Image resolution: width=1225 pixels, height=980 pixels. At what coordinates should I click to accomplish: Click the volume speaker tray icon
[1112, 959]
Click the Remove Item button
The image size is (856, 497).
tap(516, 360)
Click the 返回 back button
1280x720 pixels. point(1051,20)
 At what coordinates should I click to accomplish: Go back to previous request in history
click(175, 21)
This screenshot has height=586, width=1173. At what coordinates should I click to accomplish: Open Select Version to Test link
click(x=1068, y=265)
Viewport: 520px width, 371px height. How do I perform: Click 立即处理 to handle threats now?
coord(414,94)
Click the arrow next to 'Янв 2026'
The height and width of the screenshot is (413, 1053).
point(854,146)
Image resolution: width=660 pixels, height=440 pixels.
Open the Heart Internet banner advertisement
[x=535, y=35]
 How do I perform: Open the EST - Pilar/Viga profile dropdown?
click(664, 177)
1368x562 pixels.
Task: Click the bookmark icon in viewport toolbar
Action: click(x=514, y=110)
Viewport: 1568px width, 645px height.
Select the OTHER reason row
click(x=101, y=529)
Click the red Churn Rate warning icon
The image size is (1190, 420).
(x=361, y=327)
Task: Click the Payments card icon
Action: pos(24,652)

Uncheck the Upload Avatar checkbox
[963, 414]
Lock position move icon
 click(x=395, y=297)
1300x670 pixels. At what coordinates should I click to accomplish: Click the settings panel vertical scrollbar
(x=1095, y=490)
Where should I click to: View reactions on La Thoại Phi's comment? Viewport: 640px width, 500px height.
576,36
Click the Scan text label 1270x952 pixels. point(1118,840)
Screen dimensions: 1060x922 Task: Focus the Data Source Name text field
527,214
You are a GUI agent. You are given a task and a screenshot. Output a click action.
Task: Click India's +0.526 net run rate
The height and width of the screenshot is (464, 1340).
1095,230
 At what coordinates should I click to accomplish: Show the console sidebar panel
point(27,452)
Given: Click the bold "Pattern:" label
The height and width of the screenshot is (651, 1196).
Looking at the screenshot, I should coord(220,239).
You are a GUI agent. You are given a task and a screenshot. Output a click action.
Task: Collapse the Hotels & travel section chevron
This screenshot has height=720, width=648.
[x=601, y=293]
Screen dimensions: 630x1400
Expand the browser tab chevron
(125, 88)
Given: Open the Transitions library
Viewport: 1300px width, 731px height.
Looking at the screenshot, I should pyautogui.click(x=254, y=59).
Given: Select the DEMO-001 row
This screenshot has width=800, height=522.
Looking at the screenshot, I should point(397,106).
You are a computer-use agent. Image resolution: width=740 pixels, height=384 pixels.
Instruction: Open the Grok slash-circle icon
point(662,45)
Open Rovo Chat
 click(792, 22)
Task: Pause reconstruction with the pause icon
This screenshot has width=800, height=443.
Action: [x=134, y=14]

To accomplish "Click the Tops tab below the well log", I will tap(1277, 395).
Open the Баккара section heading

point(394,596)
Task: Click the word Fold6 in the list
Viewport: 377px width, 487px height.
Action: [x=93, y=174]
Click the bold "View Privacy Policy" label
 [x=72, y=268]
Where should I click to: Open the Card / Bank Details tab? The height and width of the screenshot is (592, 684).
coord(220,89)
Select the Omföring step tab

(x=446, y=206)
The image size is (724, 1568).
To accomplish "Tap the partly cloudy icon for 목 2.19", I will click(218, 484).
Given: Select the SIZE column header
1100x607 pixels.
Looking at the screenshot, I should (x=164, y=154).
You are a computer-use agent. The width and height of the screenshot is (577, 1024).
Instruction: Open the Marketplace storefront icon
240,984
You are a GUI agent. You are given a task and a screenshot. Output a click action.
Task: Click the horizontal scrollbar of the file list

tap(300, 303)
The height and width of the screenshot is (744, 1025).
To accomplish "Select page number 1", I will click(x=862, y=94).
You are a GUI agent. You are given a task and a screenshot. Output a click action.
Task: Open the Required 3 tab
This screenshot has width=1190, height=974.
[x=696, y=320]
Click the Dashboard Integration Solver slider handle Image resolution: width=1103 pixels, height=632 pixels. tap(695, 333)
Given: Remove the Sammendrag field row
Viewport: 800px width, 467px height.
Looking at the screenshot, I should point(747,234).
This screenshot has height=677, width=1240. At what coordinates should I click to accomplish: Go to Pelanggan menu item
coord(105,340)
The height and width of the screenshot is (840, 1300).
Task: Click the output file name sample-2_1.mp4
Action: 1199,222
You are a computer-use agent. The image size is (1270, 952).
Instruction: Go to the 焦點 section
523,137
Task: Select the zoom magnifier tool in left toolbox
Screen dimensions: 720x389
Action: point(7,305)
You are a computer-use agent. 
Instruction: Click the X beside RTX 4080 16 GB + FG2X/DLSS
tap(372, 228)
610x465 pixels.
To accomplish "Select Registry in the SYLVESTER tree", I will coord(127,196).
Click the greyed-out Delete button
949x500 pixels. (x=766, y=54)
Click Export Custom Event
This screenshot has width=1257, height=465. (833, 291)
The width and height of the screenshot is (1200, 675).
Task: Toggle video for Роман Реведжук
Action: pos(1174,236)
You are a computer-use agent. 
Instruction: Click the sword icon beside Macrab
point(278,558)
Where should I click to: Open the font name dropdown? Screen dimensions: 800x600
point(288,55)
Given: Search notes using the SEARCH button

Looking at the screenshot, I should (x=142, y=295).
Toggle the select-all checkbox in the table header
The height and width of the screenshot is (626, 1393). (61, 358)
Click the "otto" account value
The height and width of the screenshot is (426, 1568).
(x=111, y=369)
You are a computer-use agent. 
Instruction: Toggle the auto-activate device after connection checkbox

= = =

## WHAT THE TASK ASKS
For this exercise, find all lines in the records containing the word "Remove" and copy them.

## ANSWER TO THE EXERCISE
Click the Remove Item button
Given: Remove the Sammendrag field row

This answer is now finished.